Project/Area Number |
03670445
|
Research Category |
Grant-in-Aid for General Scientific Research (C)
|
Allocation Type | Single-year Grants |
Research Field |
Circulatory organs internal medicine
|
Research Institution | Toyama Medical & Pharmaceutical University |
Principal Investigator |
KISHIMOTO Chiharu Toyama Med.& Pharm.Univ., 2nd Dept.of Intern. Med., Instructor, 医学部, 助手 (70169845)
|
Co-Investigator(Kenkyū-buntansha) |
KUROKAWA Masahiko Toyama Med.& Pharm.Univ., Dept.of Virology, Instructor, 医学部, 助手 (80186527)
OCHIAI Hiroshi Toyama Med.& Pharm.Univ., Dept.of Virology, Associate Professor, 医学部, 助教授 (30018692)
|
Project Period (FY) |
1991 – 1993
|
Project Status |
Completed (Fiscal Year 1993)
|
Budget Amount *help |
¥2,000,000 (Direct Cost: ¥2,000,000)
Fiscal Year 1993: ¥200,000 (Direct Cost: ¥200,000)
Fiscal Year 1992: ¥200,000 (Direct Cost: ¥200,000)
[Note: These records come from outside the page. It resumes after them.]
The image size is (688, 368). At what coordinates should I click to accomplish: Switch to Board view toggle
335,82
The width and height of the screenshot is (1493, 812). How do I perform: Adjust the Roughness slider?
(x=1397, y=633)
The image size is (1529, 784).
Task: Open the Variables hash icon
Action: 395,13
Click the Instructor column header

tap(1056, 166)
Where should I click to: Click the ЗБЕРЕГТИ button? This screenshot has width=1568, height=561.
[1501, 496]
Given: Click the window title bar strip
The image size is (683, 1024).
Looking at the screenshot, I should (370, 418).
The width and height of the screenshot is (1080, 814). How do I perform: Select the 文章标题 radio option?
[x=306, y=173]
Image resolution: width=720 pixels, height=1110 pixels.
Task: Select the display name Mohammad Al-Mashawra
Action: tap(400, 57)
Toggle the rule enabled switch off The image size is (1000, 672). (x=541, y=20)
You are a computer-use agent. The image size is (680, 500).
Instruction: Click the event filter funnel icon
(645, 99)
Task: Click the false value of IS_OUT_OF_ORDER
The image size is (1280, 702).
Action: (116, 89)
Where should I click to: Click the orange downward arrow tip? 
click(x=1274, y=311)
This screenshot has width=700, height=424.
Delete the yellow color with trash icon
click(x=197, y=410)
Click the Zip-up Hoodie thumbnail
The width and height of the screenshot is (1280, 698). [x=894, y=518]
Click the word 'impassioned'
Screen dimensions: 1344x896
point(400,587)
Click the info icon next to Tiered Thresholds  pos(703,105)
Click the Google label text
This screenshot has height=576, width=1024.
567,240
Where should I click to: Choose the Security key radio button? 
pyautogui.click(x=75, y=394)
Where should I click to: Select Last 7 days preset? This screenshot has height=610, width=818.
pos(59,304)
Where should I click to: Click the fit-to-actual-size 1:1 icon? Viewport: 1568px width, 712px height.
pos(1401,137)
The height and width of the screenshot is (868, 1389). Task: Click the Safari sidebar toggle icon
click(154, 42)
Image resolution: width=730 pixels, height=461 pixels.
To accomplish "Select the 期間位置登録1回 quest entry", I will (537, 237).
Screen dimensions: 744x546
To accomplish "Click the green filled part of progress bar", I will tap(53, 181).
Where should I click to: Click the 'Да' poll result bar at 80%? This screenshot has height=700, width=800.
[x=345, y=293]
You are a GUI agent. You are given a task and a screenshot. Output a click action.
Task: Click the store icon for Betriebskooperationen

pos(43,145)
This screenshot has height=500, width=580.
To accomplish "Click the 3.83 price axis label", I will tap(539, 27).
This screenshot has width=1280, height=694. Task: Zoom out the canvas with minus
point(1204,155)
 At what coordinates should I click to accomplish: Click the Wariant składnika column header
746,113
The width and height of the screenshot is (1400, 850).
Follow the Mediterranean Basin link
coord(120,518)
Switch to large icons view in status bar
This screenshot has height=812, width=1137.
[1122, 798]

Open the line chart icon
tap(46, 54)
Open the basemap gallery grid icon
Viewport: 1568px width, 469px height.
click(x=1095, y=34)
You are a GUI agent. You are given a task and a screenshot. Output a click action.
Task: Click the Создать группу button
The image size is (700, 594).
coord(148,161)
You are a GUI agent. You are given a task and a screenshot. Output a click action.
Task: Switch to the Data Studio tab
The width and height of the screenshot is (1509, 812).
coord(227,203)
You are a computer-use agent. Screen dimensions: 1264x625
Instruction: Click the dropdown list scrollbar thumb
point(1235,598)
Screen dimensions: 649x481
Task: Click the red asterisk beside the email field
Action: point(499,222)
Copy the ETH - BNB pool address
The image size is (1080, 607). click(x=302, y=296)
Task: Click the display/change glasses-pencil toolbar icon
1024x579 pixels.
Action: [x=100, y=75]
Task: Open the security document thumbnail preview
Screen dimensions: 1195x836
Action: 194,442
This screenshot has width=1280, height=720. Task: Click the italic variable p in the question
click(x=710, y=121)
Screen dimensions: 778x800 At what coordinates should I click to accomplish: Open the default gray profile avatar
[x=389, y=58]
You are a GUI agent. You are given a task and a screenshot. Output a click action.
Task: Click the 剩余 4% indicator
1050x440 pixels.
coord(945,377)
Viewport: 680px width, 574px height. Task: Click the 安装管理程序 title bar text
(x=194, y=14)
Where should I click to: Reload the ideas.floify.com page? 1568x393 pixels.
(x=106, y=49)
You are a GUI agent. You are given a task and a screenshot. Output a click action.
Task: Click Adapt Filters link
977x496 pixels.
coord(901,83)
Fiscal Year 1991: ¥1,600,000 (Direct Cost: ¥1,600,000)
|
Keywords | Viral myocarditis / Dilated cardiomyopathy / Antibody / T-lymphocyte / Reinfection / Superposed infection / Coxsackievirus B3 |
Research Abstract |
Fc receptor (FcR)-mediated coxsackievirus B3 (CB3) infection in vitro and in vivo was investigated. When P388D1 cells (a murine macrophage-like cell line) were infected with CB3 exposed previously to various concentrations of anti-CB3 rabbit immunoglobulin G (Igg) or its Fab fragment, enhanced infection of CB3 was observed at a subneutralizing concentration of IgG, but not of Fab fragment. In addition, we confirmed the existence of this infectious pathway in vivo. C_3H/He mice with various levels of immunity by preinoculation of amyocarditic CB3 were reinoculated with myocarditic CB3. The severity of myocarditis and myocardial Cb3 titers were markedly enhanced in the mice with a low level of immunity compared to those with high or no immunity. Therefore, the insufficient immunity may not always provide a benign or protective influence. This immunological response facilitates the reinfection possibly inducing chronic active myocarditis. In addition, enterovirus-primed memory T cells would react similarly in vivo to a secondary inoculation with any cardiotropic enterovirus that shares an epitope(s) with the primary challenge virus. Thus, T cell-mediated immune responses to conserved antigenic epitopes among the enteroviruses was involved in the exacerbation of myocardial inflammatory disease during a second enterovirus infection. The secondary infection model may more accurately mirror virus-induced myocarditis in the human population because the majority of adults have exposed t several enteroviruses before induction of disease.